Problem statement> Please print out every line of the material, unchanged.

Data for processing>
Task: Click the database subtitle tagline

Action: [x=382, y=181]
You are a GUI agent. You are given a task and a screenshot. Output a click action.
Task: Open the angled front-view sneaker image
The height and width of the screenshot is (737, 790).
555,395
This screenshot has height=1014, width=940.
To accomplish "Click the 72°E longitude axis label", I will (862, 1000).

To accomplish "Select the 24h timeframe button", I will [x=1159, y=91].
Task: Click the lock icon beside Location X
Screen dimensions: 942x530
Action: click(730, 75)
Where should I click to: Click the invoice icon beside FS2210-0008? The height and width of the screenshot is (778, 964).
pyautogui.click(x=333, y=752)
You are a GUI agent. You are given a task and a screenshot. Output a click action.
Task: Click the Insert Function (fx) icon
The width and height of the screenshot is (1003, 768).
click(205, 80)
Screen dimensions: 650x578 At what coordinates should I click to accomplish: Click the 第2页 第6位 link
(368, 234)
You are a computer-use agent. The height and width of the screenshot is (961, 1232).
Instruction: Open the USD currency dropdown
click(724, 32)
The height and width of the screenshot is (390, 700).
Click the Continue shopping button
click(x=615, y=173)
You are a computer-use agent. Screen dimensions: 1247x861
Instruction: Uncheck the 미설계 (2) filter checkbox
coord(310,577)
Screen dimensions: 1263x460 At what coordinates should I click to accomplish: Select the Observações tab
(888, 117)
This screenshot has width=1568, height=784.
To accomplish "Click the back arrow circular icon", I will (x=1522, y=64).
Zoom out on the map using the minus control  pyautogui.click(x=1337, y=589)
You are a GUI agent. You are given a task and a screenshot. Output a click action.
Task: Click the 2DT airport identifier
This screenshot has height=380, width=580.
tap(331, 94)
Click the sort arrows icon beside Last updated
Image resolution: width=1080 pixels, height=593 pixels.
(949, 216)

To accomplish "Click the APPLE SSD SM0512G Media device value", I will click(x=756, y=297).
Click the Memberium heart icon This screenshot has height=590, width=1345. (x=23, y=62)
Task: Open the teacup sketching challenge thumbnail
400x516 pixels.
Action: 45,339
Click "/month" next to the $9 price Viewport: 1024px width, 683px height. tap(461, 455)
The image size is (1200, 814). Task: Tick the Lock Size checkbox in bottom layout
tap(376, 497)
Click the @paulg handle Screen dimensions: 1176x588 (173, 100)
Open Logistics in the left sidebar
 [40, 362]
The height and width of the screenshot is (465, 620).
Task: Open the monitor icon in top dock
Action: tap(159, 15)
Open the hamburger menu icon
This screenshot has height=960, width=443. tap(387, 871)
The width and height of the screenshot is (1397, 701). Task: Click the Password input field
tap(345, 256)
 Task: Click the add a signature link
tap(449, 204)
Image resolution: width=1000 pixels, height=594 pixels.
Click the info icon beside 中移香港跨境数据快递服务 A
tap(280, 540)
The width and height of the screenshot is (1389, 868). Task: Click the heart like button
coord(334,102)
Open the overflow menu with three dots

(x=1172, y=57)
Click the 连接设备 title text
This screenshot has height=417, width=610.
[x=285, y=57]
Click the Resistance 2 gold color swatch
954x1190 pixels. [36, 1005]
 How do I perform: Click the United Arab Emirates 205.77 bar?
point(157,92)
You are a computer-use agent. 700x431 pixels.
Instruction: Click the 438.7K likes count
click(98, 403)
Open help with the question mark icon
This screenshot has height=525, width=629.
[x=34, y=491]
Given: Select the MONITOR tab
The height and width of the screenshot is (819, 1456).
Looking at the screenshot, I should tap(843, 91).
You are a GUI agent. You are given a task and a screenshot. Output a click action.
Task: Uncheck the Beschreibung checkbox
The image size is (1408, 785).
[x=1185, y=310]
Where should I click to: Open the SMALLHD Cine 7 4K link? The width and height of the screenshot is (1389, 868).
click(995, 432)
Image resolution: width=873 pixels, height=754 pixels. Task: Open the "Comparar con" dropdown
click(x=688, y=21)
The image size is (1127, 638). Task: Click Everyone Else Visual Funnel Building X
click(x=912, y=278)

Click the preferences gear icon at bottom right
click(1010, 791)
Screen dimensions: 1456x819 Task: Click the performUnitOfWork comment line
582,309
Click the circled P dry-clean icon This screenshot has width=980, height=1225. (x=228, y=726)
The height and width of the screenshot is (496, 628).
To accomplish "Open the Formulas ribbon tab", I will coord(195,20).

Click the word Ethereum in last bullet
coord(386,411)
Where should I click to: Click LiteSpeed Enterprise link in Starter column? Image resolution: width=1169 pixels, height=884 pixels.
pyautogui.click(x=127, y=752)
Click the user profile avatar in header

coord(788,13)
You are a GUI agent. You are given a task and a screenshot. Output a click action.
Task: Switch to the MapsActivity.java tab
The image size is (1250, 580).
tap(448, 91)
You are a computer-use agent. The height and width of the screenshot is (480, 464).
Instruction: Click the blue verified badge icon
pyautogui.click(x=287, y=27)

Your solution>
Task: Click the database subtitle tagline

Action: [x=382, y=181]
You are a GUI agent. You are given a task and a screenshot. Output a click action.
Task: Open the angled front-view sneaker image
The height and width of the screenshot is (737, 790).
555,395
This screenshot has height=1014, width=940.
To accomplish "Click the 72°E longitude axis label", I will (862, 1000).

To accomplish "Select the 24h timeframe button", I will [x=1159, y=91].
Task: Click the lock icon beside Location X
Screen dimensions: 942x530
Action: click(730, 75)
Where should I click to: Click the invoice icon beside FS2210-0008? The height and width of the screenshot is (778, 964).
pyautogui.click(x=333, y=752)
You are a GUI agent. You are given a task and a screenshot. Output a click action.
Task: Click the Insert Function (fx) icon
The width and height of the screenshot is (1003, 768).
click(205, 80)
Screen dimensions: 650x578 At what coordinates should I click to accomplish: Click the 第2页 第6位 link
(368, 234)
You are a computer-use agent. The height and width of the screenshot is (961, 1232).
Instruction: Open the USD currency dropdown
click(724, 32)
The height and width of the screenshot is (390, 700).
Click the Continue shopping button
click(x=615, y=173)
You are a computer-use agent. Screen dimensions: 1247x861
Instruction: Uncheck the 미설계 (2) filter checkbox
coord(310,577)
Screen dimensions: 1263x460 At what coordinates should I click to accomplish: Select the Observações tab
(888, 117)
This screenshot has width=1568, height=784.
To accomplish "Click the back arrow circular icon", I will (x=1522, y=64).
Zoom out on the map using the minus control  pyautogui.click(x=1337, y=589)
You are a GUI agent. You are given a task and a screenshot. Output a click action.
Task: Click the 2DT airport identifier
This screenshot has height=380, width=580.
tap(331, 94)
Click the sort arrows icon beside Last updated
Image resolution: width=1080 pixels, height=593 pixels.
(949, 216)

To accomplish "Click the APPLE SSD SM0512G Media device value", I will click(x=756, y=297).
Click the Memberium heart icon This screenshot has height=590, width=1345. (x=23, y=62)
Task: Open the teacup sketching challenge thumbnail
400x516 pixels.
Action: 45,339
Click "/month" next to the $9 price Viewport: 1024px width, 683px height. tap(461, 455)
The image size is (1200, 814). Task: Tick the Lock Size checkbox in bottom layout
tap(376, 497)
Click the @paulg handle Screen dimensions: 1176x588 (173, 100)
Open Logistics in the left sidebar
 [40, 362]
The height and width of the screenshot is (465, 620).
Task: Open the monitor icon in top dock
Action: tap(159, 15)
Open the hamburger menu icon
This screenshot has height=960, width=443. tap(387, 871)
The width and height of the screenshot is (1397, 701). Task: Click the Password input field
tap(345, 256)
 Task: Click the add a signature link
tap(449, 204)
Image resolution: width=1000 pixels, height=594 pixels.
Click the info icon beside 中移香港跨境数据快递服务 A
tap(280, 540)
The width and height of the screenshot is (1389, 868). Task: Click the heart like button
coord(334,102)
Open the overflow menu with three dots

(x=1172, y=57)
Click the 连接设备 title text
This screenshot has height=417, width=610.
[x=285, y=57]
Click the Resistance 2 gold color swatch
954x1190 pixels. [36, 1005]
 How do I perform: Click the United Arab Emirates 205.77 bar?
point(157,92)
You are a computer-use agent. 700x431 pixels.
Instruction: Click the 438.7K likes count
click(98, 403)
Open help with the question mark icon
This screenshot has height=525, width=629.
[x=34, y=491]
Given: Select the MONITOR tab
The height and width of the screenshot is (819, 1456).
Looking at the screenshot, I should tap(843, 91).
You are a GUI agent. You are given a task and a screenshot. Output a click action.
Task: Uncheck the Beschreibung checkbox
The image size is (1408, 785).
[x=1185, y=310]
Where should I click to: Open the SMALLHD Cine 7 4K link? The width and height of the screenshot is (1389, 868).
click(995, 432)
Image resolution: width=873 pixels, height=754 pixels. Task: Open the "Comparar con" dropdown
click(x=688, y=21)
The image size is (1127, 638). Task: Click Everyone Else Visual Funnel Building X
click(x=912, y=278)

Click the preferences gear icon at bottom right
click(1010, 791)
Screen dimensions: 1456x819 Task: Click the performUnitOfWork comment line
582,309
Click the circled P dry-clean icon This screenshot has width=980, height=1225. (x=228, y=726)
The height and width of the screenshot is (496, 628).
To accomplish "Open the Formulas ribbon tab", I will coord(195,20).

Click the word Ethereum in last bullet
coord(386,411)
Where should I click to: Click LiteSpeed Enterprise link in Starter column? Image resolution: width=1169 pixels, height=884 pixels.
pyautogui.click(x=127, y=752)
Click the user profile avatar in header

coord(788,13)
You are a GUI agent. You are given a task and a screenshot. Output a click action.
Task: Switch to the MapsActivity.java tab
The image size is (1250, 580).
tap(448, 91)
You are a computer-use agent. The height and width of the screenshot is (480, 464).
Instruction: Click the blue verified badge icon
pyautogui.click(x=287, y=27)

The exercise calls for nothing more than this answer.